Written problem ▸
Pick up the forum thread on server-side rendering load in dspace-angular after its last sentence and keep it going.

This approach is helpful not only for the SSR but also for the search functionality in general because it allows to speed up the loading of search results.

More in general as well as the high number of REST requests, the SSR can introduce overhead, especially for resource-intensive apps that require heavy server-side processing or complex data computations. In such cases, SSR may strain server resources and slow down rendering.
To mitigate these issues, we should profile and optimize resource-intensive code by using a node monitoring tool.

from dspace-angular.

paulo-graca commented on August 10, 2024 1

Thank you @tdonohue. I agree, I'm proposing a big change that, perhaps, we can't add it easily to DS8 and DS7. I've also added a comment to #3231, I agree that it should be configurable. My only point is that it matters in terms of SEO to have Search Results in SSR available for crawlers and also to Internet Archives out there.

from dspace-angular.

paulo-graca commented on August 10, 2024

I want to share that we felt the same described behavior when we went live with our first deployed DS7.

Currently, we are still experiencing constant CPU demand when comparing it to the previous version. Mainly on the Angular processes due to crawling or robots activity.

We use Apache mod_proxy in front of the service. We have created some Apache rules to redirect requests to 404 page not found:
/simple-search?query= and /handle/HANDLE_PREFIX/ID/simple-search?query=, avoiding angular to render the result for that particular broken URLs.

Rows of pointing data:
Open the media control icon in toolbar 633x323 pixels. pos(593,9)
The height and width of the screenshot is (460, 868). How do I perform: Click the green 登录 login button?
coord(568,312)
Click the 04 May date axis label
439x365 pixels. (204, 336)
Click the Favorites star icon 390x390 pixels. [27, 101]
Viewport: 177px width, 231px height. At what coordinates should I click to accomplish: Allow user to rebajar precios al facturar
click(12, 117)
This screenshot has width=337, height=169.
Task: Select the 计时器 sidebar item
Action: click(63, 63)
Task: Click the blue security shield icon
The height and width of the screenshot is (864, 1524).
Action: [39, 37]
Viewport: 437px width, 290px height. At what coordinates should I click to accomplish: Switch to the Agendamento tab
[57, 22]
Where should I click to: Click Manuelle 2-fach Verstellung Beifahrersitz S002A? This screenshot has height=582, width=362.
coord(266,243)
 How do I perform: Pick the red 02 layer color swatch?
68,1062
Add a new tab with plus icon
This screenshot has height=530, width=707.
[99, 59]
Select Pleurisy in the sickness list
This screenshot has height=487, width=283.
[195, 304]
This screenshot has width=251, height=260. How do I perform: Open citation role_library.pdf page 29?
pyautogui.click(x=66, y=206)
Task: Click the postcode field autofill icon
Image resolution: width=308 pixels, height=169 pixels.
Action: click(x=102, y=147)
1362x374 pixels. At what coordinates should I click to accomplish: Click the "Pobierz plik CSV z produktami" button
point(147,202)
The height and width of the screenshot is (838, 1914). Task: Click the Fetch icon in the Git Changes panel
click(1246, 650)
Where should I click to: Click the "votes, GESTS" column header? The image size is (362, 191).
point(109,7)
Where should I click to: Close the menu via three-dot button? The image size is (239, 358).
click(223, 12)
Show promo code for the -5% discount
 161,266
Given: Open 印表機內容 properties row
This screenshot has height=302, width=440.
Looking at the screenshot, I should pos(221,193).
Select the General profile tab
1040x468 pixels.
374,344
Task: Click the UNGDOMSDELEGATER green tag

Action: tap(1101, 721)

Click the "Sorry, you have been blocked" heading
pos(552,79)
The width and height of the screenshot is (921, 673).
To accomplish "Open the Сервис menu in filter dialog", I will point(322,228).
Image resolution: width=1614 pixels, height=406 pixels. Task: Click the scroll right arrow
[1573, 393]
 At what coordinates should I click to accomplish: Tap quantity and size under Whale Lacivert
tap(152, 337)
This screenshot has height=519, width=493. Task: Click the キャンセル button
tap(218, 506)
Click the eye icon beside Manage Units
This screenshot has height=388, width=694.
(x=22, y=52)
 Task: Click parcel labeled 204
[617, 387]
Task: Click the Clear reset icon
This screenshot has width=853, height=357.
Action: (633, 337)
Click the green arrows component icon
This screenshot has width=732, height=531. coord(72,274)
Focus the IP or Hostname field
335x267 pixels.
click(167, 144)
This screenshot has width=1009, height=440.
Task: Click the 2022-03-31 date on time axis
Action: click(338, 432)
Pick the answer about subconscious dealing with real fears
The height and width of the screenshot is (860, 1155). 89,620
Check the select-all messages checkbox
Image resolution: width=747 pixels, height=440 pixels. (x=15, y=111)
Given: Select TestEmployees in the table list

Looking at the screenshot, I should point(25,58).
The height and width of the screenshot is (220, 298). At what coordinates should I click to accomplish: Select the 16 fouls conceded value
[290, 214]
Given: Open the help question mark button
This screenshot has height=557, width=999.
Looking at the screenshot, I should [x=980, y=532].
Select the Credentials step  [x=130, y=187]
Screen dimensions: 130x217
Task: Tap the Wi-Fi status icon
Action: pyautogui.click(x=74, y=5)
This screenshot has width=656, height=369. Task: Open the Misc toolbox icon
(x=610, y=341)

Response below ▸
Like:

<Location "/simple-search">
  Order Deny,Allow
  Deny from all
  Allow from 127.0.0.1
  ErrorDocument 404 "Page not found"
  RewriteEngine On
  RewriteRule .* - [R=404,L]
</Location>

<LocationMatch "/handle/(.*)/(.*)/simple-search">
  Order Deny,Allow
  Deny from all
  Allow from 127.0.0.1
  ErrorDocument 404 "Page not found"
  RewriteEngine On
  RewriteRule .* - [R=404,L]
</LocationMatch>

Also, we use Apache mod_evasive, with some strict restrictions to the traffic (we are still fine tunning it) and we intend to try out some of the above suggestions (like the inlineCriticalCss), and tune even more the values of angular cache.

from dspace-angular.

mwoodiupui commented on August 10, 2024

The built-in memory cache isn't even shared across processes on the same server.

The Redis approach is interesting to me because, while Redis is another in-memory cache, it can be shared across processes.

from dspace-angular.

hutattedonmyarm commented on August 10, 2024

We (Universität Konstanz) also have made some customizations.

We've opted to use varnish (instead of redis/mod_cache, or built-in cache). This has a few advantages for us:

The cache is shared between all instances
We run a multilingual repo and the built-in cache does not distinguish by language
Finer control over what gets cached when
Things like static assets don't even need to touch the node processes most of the time. This is especially useful as long as the frontend is under high load

We've also disabled SSR for logged-in users, becasue they don't need it and it saves resources for us

4Science has updated DSpace-CRIS to exclude the Search component from SSR. This search component is not necessary for SEO, so it may make sense to disable SSR for this component.

We did something similar, but only for the "related publications list" on person entity pages, as that took quite a while to load. We may extend this to all searches in the future though

We extended the robots.txt to disallow additional robots we don't want

from dspace-angular.

michdyk commented on August 10, 2024

We provide documentation that you can find helpful. There is the solution we used to replace Server-Side rendered pages with Redis in the case study on the Jagiellonian University Repository:
Replace the build-in Server-Side Rendered pages with Redis.pdf

from dspace-angular.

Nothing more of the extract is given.